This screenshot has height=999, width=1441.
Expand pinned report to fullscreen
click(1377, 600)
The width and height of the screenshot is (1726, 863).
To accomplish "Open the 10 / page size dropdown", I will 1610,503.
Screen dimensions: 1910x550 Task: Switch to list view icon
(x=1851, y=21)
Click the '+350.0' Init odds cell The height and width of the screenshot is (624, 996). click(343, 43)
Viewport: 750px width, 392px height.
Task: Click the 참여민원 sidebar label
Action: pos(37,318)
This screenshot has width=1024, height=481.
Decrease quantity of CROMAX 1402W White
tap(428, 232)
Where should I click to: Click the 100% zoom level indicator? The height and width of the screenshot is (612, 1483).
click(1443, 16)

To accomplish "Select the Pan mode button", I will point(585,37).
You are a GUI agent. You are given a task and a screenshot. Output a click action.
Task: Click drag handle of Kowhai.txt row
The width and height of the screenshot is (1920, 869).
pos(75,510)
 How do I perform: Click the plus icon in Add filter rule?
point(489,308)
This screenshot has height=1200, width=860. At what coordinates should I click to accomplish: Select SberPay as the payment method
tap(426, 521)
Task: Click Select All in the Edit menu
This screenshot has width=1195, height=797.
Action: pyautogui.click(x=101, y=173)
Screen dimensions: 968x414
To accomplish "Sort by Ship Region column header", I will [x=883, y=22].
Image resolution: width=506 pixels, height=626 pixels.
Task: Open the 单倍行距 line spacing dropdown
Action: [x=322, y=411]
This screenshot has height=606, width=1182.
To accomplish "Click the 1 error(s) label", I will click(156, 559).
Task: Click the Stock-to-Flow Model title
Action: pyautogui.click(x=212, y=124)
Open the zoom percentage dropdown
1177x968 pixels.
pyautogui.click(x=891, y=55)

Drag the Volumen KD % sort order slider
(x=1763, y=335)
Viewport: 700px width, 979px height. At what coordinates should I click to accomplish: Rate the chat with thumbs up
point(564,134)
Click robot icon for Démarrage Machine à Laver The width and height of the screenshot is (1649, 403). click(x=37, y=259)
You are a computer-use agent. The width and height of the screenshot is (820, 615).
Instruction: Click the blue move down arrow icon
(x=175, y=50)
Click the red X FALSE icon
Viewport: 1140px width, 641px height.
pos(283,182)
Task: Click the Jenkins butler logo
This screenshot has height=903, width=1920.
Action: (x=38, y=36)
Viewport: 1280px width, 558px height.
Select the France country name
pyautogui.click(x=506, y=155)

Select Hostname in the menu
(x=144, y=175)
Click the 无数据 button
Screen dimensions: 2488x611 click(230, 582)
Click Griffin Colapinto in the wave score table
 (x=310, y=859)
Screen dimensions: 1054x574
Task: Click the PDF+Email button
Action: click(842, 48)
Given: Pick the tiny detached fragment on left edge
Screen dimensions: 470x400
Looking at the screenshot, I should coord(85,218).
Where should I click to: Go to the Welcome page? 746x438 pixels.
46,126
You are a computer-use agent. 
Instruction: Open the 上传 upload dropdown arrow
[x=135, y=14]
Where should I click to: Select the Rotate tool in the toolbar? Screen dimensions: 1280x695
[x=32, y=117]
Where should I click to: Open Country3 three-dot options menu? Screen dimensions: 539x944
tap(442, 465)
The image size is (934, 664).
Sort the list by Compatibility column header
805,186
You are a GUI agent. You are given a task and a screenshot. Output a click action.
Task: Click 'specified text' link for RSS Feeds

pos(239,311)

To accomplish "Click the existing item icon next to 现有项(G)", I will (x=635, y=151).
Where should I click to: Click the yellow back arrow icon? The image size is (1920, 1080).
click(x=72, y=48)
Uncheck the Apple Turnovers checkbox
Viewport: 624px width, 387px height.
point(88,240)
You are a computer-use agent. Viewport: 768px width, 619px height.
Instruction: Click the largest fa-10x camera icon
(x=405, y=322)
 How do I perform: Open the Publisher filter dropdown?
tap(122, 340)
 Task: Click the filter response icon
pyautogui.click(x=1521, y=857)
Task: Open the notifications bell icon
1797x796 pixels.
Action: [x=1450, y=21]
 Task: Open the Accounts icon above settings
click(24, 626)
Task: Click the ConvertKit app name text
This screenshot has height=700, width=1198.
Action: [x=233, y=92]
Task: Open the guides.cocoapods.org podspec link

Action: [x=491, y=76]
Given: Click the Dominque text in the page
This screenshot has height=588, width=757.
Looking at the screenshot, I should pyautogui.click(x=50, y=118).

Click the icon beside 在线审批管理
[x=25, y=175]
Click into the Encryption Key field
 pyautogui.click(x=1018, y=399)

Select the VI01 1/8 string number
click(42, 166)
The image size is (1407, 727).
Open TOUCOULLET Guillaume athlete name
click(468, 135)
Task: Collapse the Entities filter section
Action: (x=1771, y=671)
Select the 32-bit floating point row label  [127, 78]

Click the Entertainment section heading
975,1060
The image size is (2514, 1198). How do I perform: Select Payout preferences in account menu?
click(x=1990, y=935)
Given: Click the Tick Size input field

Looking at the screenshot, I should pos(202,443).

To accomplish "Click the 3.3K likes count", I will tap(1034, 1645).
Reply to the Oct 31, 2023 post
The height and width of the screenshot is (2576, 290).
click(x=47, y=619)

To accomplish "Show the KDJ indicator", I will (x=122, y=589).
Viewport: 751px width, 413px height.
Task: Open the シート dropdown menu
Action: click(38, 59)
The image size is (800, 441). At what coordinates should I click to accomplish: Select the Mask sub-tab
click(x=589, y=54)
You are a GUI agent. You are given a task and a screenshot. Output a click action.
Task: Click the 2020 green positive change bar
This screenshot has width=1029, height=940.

---------------

From the material above, copy exactly the lines between the line holding "The width and height of the screenshot is (1920, 869)." and the line holding "Task: Click Select All in the Edit menu", inclusive, and only those.

The width and height of the screenshot is (1920, 869).
pos(75,510)
 How do I perform: Click the plus icon in Add filter rule?
point(489,308)
This screenshot has height=1200, width=860. At what coordinates should I click to accomplish: Select SberPay as the payment method
tap(426, 521)
Task: Click Select All in the Edit menu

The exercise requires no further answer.